Fehlercode: *method values in enum Fach cannot be applied to given types; required: no Arguments; found :Fach; reason: actual and formal Argument lists differ in length*


----------



## Cromewell (3. Jun 2016)

Was versuchst du denn genau zu machen?
Du willst "unterrichtsfächer" mit was füllen?
Was gibt den Fach.values() zurück ? Wäre vielleicht gut zu wissen...


----------



## Saheeda (3. Jun 2016)

Das Problem ist diese Zeile:
Out.println(Fach.values(a)=a);

.values() erwartet keine Parameter, du versucht aber, a reinzugeben.

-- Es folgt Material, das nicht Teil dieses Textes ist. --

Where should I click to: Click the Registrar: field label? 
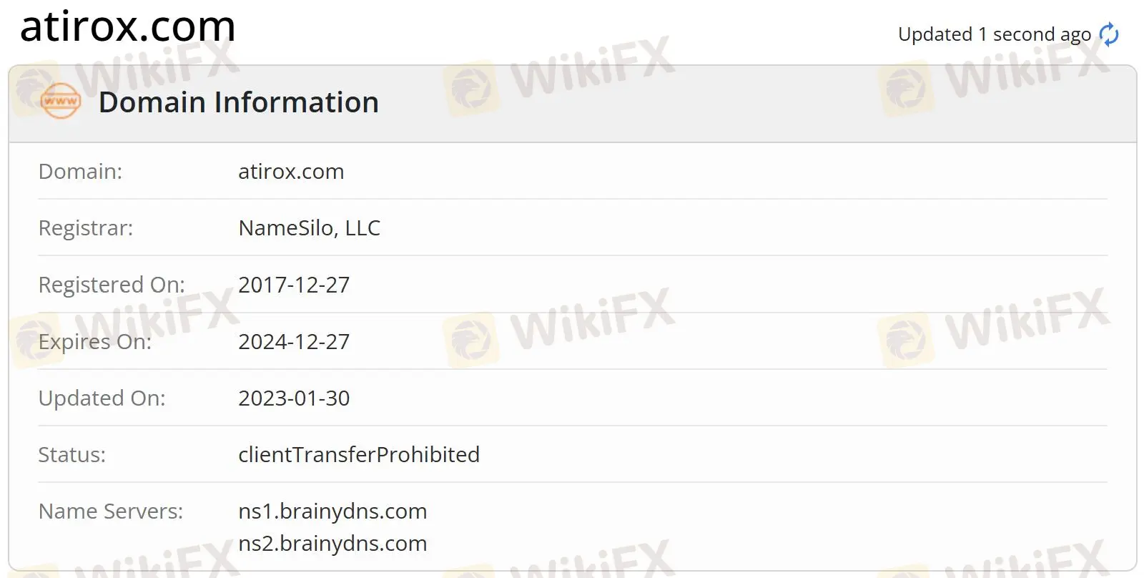click(86, 228)
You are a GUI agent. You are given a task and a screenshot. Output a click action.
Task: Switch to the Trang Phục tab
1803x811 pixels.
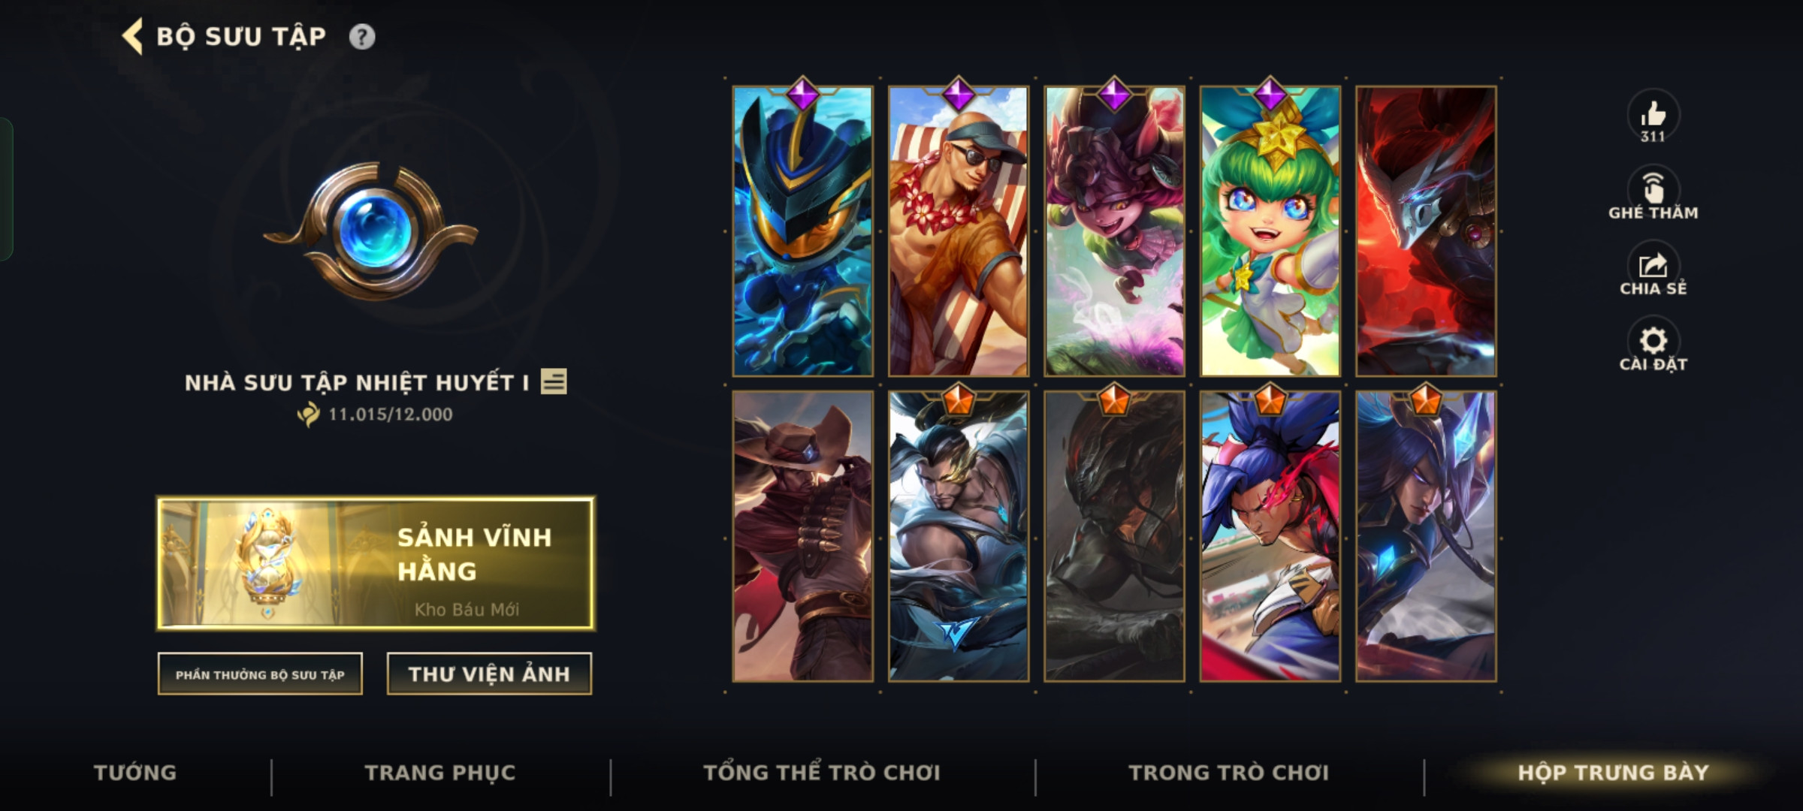point(440,773)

Wenn du einfach nur sämtliche Enum-Werte ausgeben möchtest, reicht Out.println(a);

@Cromewell
Fach ist n Enum, steht in seinem anderen Thread. .values() liefert demzufolge ein Array aller Werte.


----------



## Cromewell (3. Jun 2016)

Aber er scheint ja unterrichtsfächer füllen zu wollen ?
Wenn du sie ausgeben willst, ist die for-each-Schleife besser (und das, was @Saheeda geschrieben hat )
Willst du jedoch die Unterrichtsfächer zurückgeben, als Fach[], brauchst du ja im Prinzip nur Fach.values() returnen.


----------